The title for this week’s “Tuesday Morning” is taken from the title of a speech van Dyke wrote (ca. 1918) that was published in One Hundred New Declamations, a collection of five-minute speeches compiled and edited by Lester Boone and published by The Babcock Company, Ft. Worth, in 1932. The opening sentence of that speech is classic:

 

“The causes that control the development of national character are three fold:

domestic, political, and religious; the Home, the State and the Church.”

 

It was true prior to America’s Great Depression, and it is true today. Unfortunately, today’s media seem focused on only two of the three causes listed by van Dyke: the State and the Church, with emphasis given most to the impact of political thinking on our nation’s character. The Home is seldom mentioned by a secular press—unless the topic is debate over the right of same-sex individuals to be legally married.

 

The truth is that one of the keys to the integrity of America’s national character is the Home.
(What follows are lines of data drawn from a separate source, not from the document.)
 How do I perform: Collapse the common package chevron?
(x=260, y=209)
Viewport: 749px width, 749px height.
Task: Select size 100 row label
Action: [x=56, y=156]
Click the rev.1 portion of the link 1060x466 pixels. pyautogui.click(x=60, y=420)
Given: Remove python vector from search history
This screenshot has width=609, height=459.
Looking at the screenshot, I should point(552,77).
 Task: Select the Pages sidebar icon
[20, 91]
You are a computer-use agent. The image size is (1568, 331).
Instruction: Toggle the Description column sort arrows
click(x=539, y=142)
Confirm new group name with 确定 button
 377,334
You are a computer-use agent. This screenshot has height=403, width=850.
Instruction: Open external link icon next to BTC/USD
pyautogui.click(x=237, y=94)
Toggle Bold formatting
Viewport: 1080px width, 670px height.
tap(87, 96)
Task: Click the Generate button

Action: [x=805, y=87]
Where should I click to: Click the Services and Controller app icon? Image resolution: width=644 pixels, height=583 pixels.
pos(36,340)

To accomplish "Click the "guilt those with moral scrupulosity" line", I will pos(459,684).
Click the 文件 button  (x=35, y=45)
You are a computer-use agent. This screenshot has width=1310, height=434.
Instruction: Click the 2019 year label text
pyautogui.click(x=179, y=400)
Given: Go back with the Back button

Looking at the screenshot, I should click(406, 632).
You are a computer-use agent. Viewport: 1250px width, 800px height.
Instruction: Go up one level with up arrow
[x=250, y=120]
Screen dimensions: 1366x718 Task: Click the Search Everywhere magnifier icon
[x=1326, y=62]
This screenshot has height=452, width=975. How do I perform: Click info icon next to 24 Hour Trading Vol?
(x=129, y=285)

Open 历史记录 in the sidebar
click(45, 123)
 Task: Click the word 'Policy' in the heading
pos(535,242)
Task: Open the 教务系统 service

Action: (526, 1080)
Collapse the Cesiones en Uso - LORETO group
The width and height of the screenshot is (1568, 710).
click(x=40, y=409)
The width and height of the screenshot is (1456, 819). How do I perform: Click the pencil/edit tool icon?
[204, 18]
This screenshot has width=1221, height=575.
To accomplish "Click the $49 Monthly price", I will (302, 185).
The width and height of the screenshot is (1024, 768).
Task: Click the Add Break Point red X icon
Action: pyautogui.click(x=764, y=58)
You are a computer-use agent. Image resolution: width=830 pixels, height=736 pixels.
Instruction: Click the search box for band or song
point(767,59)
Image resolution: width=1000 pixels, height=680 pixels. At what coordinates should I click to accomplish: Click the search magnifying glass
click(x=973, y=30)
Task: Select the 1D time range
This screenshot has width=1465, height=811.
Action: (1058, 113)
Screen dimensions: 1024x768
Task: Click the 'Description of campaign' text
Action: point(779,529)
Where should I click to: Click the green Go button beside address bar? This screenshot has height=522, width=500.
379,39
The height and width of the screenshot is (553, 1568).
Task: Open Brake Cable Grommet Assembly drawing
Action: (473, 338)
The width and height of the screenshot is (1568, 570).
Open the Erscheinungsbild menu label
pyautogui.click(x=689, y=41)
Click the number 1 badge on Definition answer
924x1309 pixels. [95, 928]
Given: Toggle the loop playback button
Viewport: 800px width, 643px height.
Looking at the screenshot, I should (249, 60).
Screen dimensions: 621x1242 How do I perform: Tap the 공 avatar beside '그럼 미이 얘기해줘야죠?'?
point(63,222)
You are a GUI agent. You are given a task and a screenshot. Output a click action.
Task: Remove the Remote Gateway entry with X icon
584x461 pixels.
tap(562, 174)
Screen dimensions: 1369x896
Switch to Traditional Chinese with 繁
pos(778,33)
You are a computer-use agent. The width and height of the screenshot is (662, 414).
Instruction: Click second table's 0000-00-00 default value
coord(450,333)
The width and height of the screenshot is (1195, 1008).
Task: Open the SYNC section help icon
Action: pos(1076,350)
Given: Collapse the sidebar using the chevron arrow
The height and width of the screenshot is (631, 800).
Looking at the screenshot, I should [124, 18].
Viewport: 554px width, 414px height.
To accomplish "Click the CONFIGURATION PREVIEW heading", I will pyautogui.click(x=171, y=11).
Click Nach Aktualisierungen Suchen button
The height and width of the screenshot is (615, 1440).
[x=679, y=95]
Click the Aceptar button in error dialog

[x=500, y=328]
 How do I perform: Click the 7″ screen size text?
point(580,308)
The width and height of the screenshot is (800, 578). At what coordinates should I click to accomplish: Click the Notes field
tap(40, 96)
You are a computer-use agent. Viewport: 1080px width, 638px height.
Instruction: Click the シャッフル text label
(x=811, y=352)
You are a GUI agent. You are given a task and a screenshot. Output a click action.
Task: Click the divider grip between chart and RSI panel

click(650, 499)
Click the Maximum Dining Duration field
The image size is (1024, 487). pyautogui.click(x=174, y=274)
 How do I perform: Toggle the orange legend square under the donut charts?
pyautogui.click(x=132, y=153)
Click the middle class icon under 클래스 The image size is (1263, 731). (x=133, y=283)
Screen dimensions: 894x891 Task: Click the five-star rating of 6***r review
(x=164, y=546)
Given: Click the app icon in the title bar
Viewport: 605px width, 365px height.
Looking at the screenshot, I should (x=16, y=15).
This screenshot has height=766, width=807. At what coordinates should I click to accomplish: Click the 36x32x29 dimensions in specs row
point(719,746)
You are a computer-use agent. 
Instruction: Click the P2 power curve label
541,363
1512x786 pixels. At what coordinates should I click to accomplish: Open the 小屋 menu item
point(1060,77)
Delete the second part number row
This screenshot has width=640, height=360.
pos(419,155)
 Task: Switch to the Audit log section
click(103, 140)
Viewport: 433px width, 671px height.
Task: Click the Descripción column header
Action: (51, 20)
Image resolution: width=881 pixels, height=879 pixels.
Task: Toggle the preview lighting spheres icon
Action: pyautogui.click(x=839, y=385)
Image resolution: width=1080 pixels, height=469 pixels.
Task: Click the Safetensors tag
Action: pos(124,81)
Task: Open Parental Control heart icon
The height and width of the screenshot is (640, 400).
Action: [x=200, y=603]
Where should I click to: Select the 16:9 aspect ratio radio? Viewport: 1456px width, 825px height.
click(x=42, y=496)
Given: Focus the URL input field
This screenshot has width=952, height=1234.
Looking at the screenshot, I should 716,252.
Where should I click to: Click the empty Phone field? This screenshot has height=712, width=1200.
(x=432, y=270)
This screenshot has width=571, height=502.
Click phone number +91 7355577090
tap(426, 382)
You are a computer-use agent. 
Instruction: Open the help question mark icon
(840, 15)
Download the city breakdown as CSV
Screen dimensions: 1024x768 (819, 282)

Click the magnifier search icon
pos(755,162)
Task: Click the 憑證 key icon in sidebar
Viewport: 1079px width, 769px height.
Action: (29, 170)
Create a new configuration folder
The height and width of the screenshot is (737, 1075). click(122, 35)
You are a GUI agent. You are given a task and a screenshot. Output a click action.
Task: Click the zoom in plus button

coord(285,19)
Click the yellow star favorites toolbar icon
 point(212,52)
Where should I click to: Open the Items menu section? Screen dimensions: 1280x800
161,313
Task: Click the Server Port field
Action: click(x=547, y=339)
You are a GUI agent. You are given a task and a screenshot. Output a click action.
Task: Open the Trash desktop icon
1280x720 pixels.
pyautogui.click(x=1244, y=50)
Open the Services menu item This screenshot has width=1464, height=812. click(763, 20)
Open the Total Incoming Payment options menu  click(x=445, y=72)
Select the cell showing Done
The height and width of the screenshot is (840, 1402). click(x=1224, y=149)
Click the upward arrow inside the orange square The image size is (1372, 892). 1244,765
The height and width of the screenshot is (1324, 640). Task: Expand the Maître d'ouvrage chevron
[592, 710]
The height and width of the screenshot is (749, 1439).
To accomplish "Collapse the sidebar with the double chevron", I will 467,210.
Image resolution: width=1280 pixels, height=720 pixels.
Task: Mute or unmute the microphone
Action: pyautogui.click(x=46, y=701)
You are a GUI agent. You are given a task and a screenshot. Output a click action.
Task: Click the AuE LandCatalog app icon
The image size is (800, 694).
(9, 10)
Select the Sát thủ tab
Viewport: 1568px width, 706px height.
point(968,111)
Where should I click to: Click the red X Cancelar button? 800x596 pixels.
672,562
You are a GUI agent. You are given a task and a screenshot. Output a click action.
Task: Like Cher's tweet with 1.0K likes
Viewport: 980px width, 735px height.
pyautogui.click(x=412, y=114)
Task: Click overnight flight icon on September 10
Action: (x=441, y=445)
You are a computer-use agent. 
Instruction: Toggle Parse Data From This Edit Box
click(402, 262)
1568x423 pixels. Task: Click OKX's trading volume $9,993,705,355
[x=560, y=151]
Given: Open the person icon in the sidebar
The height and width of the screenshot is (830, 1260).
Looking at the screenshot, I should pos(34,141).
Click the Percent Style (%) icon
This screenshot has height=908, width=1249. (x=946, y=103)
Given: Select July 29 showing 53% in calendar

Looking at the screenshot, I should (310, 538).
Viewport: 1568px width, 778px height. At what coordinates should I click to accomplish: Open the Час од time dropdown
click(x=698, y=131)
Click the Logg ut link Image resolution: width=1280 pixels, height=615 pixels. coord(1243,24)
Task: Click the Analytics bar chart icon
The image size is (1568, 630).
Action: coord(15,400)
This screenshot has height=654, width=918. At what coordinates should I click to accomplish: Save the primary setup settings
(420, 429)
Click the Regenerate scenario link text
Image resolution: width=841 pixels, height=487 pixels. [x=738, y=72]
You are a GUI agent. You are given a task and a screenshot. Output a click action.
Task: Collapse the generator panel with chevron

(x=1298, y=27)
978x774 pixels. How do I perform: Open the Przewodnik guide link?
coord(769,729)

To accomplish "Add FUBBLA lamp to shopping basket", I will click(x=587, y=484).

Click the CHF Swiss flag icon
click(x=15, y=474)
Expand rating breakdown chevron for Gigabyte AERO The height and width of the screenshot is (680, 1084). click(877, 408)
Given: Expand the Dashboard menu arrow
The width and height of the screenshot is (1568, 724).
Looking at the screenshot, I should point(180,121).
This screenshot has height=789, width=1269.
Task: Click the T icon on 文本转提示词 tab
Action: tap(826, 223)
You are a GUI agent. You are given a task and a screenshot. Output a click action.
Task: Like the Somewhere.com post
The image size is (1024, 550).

Here is how van Dyke expressed his concern for the Home in his historic speech of almost a century ago:

 

Show me a home where the tone of life is selfish, disorderly, or trivial; where success is worshipped and righteousness ignored; where there are two consciences, one for private and one for public use; where boys are permitted to believe that religion has nothing to do with citizenship and that their object must be to get as much as possible from the state and to do as little as possible for it; where the girls are suffered to think that because they have no votes they have therefore no duties to the commonwealth, and that the crowning glory of an American woman’s life is to marry a foreigner with a title. Show me such a home and I will show you a breeding-place of enemies of the republic.

 

Women’s suffrage in the United States was achieved gradually but was finally achieved with the passage of the Nineteenth Amendment to the U.S. Constitution in 1920, which provided in part that “the right of citizens of the United States to vote shall not be denied or abridged by the United States or by any state on account of sex.”

 

But the impact of women in national society is not limited to their right to vote. Women outdistance men in more ways than one, and their influence in the home cannot be overstated. I still remember the first time I drove past the Pleasant Street School (renamed Albert W. Hall Middle School) in Waterville, Maine, and noticed the words etched in granite above the entrance to the school:

 

“TRUE TO GOD, TO HOME, AND COUNTRY”

 

The Pleasant Street School motto is identical to the motto of the Daughters of the American Revolution (DAR), whose theme is “True to God, Home, Country.” While not enjoying the national publicity that other volunteer-based organizations enjoy, the DAR still maintains 3,000 chapters in the United States that are made up of about 165,000 members.

 

Maybe it’s time for a return to the principles that defined our nation generations ago. Maybe it’s time to return to acknowledging the Home as the place where integrity, fidelity, and loyalty are born and raised. Maybe it’s time to return to the days when law and freedom were upheld by our courts. Maybe it’s time to return to a place where religion and the people who espouse it are not automatically considered to be hypocritical or spiritually impotent. Maybe it’s time to return to a national commitment to God, Home, Country. Maybe it’s time for a change.